(Beginning of Source data)

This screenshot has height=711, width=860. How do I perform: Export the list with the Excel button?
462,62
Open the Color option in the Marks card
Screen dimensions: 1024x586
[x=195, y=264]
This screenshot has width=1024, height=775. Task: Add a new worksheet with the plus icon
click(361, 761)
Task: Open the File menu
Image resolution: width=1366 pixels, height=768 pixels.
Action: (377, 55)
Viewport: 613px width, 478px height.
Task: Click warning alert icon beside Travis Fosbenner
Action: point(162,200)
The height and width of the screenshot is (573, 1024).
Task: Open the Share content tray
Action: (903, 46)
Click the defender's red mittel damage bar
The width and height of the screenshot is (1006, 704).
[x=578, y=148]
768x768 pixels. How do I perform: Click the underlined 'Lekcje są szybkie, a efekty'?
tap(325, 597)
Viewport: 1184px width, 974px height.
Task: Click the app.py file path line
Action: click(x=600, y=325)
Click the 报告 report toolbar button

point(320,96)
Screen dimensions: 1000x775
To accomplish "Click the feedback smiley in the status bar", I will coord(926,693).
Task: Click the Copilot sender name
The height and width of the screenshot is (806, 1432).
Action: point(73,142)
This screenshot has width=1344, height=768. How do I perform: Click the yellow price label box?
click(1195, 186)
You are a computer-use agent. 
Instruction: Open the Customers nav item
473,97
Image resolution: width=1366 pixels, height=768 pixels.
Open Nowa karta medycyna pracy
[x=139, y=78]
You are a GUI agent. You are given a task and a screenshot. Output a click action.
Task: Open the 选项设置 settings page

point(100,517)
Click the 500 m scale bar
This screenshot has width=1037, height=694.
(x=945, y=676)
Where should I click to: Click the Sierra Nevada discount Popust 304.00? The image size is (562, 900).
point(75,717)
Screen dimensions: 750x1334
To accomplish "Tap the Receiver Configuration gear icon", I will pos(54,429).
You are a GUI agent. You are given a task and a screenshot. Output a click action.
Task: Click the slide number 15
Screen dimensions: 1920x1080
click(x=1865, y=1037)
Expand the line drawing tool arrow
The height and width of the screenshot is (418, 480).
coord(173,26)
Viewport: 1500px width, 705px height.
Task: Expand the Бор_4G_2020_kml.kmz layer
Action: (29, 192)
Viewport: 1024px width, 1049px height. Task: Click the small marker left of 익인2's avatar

(End of Source data)

Work order: Reproduce exactly the line that holds "Task: Click the slide number 15", then every line after it, ending with the final line of the records above.

Answer section:
Task: Click the slide number 15
Screen dimensions: 1920x1080
click(x=1865, y=1037)
Expand the line drawing tool arrow
The height and width of the screenshot is (418, 480).
coord(173,26)
Viewport: 1500px width, 705px height.
Task: Expand the Бор_4G_2020_kml.kmz layer
Action: (29, 192)
Viewport: 1024px width, 1049px height. Task: Click the small marker left of 익인2's avatar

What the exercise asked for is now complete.